### SOURCE
------------------------------------------------------------------------
This is the mail archive of the gcc-patches@gcc.gnu.org mailing list for the GCC project.

Index Nav:	[Date Index] [Subject Index] [Author Index] [Thread Index]
Message Nav:	[Date Prev] [Date Next]	[Thread Prev] [Thread Next]
Other format:	[Raw text]

x86 patch: SSE-based FP<=>int conversions, round 4

From: Stuart Hastings <stuart at apple dot com>
To: gcc-patches at gcc dot gnu dot org
Date: Thu, 8 Feb 2007 17:09:13 -0800
Subject: x86 patch: SSE-based FP<=>int conversions, round 4
References: <DC118988-83C5-4D6F-B600-FBBBB4D67834@apple.com>

On Feb 2, 2007, at 2:16 PM, Richard Henderson wrote:
On Mon, Jan 29, 2007 at 09:57:29AM -0800, Stuart Hastings wrote:
Last ping is here:

http://gcc.gnu.org/ml/gcc-patches/2007-01/msg00299.html

Patch awaiting review is here:

http://gcc.gnu.org/ml/gcc-patches/2006-12/msg01541.html
I had a look at this, and there are a number of things wrong with it.
------------------------------------------------------------------------
### INFORMATION SUPPLIED
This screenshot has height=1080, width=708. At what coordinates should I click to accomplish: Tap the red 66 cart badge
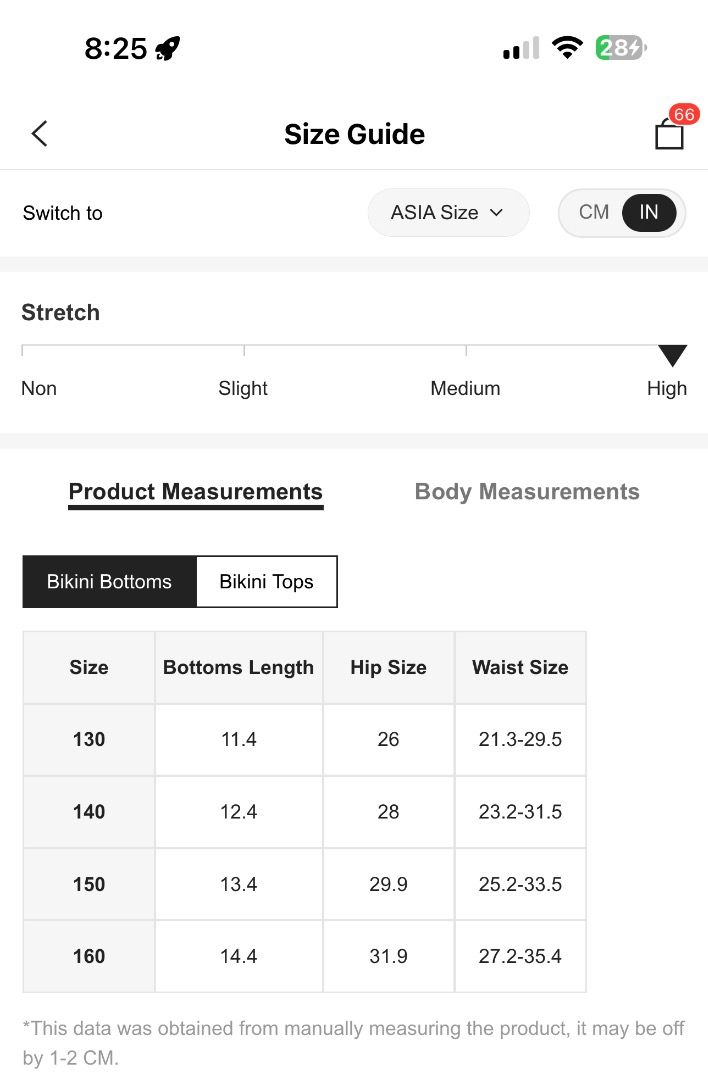(x=684, y=114)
------------------------------------------------------------------------
### REQUEST 1
Check these statements against the mailing list message about SSE-based conversions. For each, answer yes or no and quote the words from the message that settle it. (a) The message was sent to the gcc-patches list. (b) The patch awaiting review was first posted in January 2007. (c) The subject line calls this version round 4.
### REQUEST 2
Continue the mailing list message about SSE-based conversions, starting after its last sentence.

### RIGHT ANSWER 1
(a) Yes: "To: gcc-patches at gcc dot gnu dot org"
(b) No: "http://gcc.gnu.org/ml/gcc-patches/2006-12/msg01541.html"
(c) Yes: "x86 patch: SSE-based FP<=>int conversions, round 4"

### RIGHT ANSWER 2
Rather than iterate over this lots of times, I fixed them up; the
result is attached.  In summary:
(Pretty big "summary." ;-)
I'm not fond of TARGET_KEEPS_VECTOR_ALIGNED_STACK preventing these,
but it's a reasonable hack for now.  It'd be nice if we could prove
these vector values never got spilled; if the user is using SSE on
their own, then we can piggy-back on that and use it too.  Or, as
I think I saw Jan mention somewhere in the thread, expand these as
post-reload splitters.  Which doesn't seem like it'd be *that* hard
to do cleanly.  Failing that, we could arrange for reload to emit
movups, et al, when spilling.  All of which is not really relevant
for Darwin, so we'll ignore it for now.
I added a comment about the HImode conversions.
You added a "floatunsdidf3" expander, which would be ignored.  It
must be merged with the 64-bit "floatunsdidf2" expander above.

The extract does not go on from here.